Which of the three factors the demonstrators, the rioters choose to spin their rhetoric around will vary, like with the distance to Israel. Another is the longevity of the autocracy, like 20, 30 years. Yet another is pure tactics, how to make more allies, by denouncing the USA or by downplaying that theme? Some US commentators are celebrating no “down with US imperialism” in some revolts, and the focus on democracy and human rights, maybe planning how to manipulate elections and bribing with freshly printed Fort Knox bills. Investment will be promised, known to benefit the rich more than the poor. Soon we will hear from China.

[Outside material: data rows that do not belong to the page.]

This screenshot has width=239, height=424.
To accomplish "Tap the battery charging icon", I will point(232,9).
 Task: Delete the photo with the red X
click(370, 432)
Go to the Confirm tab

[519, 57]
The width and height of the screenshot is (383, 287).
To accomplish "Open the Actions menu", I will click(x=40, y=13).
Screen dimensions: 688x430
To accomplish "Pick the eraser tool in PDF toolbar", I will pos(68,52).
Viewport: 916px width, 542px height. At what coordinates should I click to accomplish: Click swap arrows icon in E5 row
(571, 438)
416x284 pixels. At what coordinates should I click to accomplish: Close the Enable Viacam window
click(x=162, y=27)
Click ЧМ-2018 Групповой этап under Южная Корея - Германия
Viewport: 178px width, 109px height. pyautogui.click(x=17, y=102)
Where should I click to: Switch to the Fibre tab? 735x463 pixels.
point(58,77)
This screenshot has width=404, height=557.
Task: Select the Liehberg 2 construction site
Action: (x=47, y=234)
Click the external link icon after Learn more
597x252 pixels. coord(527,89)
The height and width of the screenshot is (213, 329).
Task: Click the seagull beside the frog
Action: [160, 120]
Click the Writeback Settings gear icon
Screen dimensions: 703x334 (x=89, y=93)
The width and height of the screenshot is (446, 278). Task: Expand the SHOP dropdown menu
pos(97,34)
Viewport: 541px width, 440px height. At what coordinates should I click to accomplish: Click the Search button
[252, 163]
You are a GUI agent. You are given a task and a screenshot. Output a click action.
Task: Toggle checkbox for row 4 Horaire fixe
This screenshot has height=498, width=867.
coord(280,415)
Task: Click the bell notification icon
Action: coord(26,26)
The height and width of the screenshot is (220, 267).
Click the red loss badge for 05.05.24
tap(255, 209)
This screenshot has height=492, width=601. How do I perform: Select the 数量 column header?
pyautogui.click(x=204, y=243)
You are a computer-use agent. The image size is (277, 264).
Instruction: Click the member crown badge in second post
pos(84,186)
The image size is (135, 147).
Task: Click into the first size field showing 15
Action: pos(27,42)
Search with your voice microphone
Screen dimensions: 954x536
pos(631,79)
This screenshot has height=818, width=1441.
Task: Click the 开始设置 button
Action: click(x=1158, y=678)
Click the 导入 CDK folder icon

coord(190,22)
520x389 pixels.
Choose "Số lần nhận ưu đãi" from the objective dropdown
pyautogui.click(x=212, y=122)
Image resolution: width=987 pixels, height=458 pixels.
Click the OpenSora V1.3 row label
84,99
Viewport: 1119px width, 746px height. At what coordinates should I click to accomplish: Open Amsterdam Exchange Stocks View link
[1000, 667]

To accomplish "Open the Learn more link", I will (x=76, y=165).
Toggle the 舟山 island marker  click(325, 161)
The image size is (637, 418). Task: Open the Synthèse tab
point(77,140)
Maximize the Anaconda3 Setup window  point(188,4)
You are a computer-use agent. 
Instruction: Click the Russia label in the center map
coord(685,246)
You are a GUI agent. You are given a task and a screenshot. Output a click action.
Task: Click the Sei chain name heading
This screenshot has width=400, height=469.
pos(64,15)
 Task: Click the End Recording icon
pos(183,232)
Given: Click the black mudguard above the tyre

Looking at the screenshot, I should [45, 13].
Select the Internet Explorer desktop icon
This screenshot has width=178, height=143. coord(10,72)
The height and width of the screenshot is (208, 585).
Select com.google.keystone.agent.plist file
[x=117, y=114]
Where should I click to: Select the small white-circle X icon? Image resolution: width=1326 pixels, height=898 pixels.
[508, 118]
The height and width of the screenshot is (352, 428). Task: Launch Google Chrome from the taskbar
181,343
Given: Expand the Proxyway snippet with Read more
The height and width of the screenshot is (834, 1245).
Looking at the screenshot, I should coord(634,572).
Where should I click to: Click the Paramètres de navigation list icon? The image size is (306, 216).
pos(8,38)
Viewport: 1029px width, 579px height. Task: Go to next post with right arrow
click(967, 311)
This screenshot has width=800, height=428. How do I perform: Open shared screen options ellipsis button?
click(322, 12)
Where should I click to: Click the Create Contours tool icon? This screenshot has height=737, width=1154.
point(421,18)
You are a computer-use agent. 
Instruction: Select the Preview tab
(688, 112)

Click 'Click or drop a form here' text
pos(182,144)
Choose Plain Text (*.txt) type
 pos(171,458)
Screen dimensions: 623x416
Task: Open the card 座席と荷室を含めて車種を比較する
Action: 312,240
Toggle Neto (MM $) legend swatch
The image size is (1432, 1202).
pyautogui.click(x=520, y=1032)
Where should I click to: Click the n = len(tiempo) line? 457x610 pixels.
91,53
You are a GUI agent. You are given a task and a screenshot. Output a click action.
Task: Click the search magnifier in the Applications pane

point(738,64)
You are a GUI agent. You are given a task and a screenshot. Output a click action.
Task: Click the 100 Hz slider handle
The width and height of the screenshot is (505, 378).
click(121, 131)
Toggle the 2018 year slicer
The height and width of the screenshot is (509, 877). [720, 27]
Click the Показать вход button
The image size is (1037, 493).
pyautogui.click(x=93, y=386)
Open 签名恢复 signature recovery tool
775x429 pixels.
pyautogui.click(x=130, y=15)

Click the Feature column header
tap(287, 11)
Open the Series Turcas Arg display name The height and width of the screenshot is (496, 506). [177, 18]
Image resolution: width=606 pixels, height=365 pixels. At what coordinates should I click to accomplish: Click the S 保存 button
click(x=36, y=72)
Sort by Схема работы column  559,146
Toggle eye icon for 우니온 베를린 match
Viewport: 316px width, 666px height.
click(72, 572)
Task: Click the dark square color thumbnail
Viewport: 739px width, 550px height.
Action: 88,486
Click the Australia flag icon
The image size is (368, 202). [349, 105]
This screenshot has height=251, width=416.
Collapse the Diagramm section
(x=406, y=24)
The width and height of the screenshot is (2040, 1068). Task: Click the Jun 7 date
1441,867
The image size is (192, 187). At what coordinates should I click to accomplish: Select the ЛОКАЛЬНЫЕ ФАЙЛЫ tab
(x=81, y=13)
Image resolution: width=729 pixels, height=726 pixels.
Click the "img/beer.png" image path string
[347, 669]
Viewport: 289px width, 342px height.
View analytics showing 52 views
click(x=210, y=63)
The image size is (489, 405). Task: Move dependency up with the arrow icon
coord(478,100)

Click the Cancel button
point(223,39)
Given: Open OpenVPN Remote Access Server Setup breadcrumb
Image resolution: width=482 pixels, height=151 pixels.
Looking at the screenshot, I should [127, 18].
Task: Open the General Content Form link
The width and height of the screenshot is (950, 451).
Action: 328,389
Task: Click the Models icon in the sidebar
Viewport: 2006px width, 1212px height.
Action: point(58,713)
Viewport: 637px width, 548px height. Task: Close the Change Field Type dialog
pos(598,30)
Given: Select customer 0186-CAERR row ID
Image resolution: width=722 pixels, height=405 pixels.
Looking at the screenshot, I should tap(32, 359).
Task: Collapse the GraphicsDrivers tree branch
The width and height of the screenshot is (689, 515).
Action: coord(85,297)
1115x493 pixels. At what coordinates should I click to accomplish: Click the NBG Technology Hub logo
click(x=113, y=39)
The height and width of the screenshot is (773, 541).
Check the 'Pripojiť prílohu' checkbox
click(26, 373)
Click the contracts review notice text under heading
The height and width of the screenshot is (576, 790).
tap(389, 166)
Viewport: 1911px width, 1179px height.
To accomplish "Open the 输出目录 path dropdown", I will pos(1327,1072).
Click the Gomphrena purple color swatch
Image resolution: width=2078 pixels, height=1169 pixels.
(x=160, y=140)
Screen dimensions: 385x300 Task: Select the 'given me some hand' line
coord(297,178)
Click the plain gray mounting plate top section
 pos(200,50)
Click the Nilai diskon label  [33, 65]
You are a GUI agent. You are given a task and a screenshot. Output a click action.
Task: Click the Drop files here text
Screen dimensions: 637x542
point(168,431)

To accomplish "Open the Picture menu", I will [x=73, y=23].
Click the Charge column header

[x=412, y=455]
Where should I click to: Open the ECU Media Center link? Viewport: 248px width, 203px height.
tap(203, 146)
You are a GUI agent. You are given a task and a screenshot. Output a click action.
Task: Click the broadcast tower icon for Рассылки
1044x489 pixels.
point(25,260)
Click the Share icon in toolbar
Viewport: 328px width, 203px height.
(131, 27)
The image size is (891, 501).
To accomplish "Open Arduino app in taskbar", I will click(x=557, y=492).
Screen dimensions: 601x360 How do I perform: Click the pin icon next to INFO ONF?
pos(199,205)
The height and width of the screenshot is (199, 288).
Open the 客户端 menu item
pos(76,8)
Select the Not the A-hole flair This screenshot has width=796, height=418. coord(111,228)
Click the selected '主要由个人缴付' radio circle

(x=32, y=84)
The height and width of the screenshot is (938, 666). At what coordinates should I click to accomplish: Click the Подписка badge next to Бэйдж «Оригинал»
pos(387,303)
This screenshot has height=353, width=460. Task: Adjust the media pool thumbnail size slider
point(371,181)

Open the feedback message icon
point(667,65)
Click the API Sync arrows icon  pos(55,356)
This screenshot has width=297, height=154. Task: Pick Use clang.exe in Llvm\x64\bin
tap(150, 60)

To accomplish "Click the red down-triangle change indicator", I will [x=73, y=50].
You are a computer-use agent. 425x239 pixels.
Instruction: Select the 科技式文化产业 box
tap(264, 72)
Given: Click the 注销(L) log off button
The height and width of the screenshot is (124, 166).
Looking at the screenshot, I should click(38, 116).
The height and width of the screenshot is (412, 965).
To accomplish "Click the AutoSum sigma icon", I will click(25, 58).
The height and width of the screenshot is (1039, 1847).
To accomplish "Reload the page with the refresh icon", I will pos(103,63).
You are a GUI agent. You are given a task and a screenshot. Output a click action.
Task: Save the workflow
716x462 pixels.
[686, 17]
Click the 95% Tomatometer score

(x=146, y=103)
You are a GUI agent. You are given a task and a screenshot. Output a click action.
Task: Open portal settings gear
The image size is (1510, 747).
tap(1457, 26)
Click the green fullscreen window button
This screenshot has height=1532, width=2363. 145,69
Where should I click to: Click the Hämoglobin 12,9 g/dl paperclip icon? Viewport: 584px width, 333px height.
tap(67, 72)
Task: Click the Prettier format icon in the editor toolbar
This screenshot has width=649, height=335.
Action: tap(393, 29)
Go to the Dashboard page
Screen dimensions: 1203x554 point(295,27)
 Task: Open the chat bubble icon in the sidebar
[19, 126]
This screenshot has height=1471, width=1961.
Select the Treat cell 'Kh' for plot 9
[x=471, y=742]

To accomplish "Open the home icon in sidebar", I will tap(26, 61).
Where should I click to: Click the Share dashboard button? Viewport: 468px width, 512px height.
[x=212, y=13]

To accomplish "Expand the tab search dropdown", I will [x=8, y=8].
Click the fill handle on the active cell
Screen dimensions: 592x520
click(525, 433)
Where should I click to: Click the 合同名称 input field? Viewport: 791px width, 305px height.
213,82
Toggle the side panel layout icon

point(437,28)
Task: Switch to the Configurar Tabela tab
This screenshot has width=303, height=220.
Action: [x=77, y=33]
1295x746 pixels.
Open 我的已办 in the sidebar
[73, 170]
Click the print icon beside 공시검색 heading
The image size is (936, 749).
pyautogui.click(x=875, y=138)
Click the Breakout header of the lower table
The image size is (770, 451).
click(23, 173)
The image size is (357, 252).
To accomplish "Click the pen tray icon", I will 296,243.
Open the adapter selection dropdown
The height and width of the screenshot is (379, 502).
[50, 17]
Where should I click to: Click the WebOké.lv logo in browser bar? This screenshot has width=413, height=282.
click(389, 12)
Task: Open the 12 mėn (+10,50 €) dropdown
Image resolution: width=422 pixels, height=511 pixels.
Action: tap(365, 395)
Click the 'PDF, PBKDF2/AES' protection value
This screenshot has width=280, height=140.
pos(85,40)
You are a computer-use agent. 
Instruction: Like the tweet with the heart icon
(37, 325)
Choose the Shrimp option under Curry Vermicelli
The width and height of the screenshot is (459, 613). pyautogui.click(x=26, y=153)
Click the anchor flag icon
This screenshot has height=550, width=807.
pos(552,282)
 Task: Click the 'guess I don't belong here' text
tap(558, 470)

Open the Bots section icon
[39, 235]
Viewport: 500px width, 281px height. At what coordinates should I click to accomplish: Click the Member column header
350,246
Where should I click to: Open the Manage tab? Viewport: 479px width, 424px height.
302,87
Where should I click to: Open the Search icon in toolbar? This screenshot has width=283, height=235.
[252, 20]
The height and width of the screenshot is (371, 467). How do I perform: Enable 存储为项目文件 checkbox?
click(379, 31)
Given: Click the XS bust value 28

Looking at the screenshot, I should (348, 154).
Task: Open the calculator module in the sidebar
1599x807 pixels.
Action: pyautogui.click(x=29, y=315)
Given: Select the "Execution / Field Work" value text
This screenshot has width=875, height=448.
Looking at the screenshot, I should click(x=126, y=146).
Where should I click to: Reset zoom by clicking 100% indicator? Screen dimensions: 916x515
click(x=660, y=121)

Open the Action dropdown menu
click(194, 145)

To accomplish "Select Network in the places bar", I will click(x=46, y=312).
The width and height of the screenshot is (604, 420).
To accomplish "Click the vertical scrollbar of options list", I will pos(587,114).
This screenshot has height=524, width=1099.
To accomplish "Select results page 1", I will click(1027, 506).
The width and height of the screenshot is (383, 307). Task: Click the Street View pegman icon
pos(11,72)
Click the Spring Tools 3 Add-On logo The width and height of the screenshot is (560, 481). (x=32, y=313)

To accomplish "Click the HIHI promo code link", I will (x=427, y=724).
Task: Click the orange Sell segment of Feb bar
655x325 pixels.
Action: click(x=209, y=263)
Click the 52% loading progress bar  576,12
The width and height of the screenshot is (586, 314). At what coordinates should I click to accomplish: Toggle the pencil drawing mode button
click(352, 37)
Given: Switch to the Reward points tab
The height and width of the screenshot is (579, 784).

But right now let us celebrate. By and large nonviolent revolts in most of Maghreb and Mashreq reveal the fragility of even global and regional superpowers. They now face moments of truth with WikiLeaks truths that no doubt inspired and ignited the masses up front. US commentators with unfailing talent for choosing wrong levels of analysis point to demonstrators being mostly young, educated and unemployed. Give them fellowship and jobs? Maybe they need some agility to jump up on a water cannon tank, some education to see through the massive propaganda, and be unemployed to have time off for political work in the streets, no fear of losing a job? Being denied expression in free elections maybe the demos, the people, find ways of reclaiming power?

I remember a meeting in Cairo on 18 December, addressing Cairo University professors on world trends, including in and around Israel and the USA, and rising inequality, predicting revolts. Those attending said, our poor get poorer by the hour, but police and military make revolts impossible. I said that they might join being themselves repressed, exploited and alienated. And exactly that seems to have happened – and not only in Egypt – after initial brutality. A shock for the powers-that-were, now collecting their gold for oasis life in Saudi Arabia. Also soon to go.

And the USA? And Israel? An Israeli general recently revealed plans to attack Hamas and Hezbollah in Gaza and Lebanon. But many more planes are needed. Attacking a Muslim Brotherhood guided Egypt? Maybe too much even for Israel and the USA, given that both hegemons have very serious polity and economy problems.

Or, could this wave of people reclaiming foreign policy, the polity and economy from the clammy hands of small groups come to – miracle of all miracles – hit the hegemons themselves? And open for a real peace process, involving everybody concerned? Inshallah.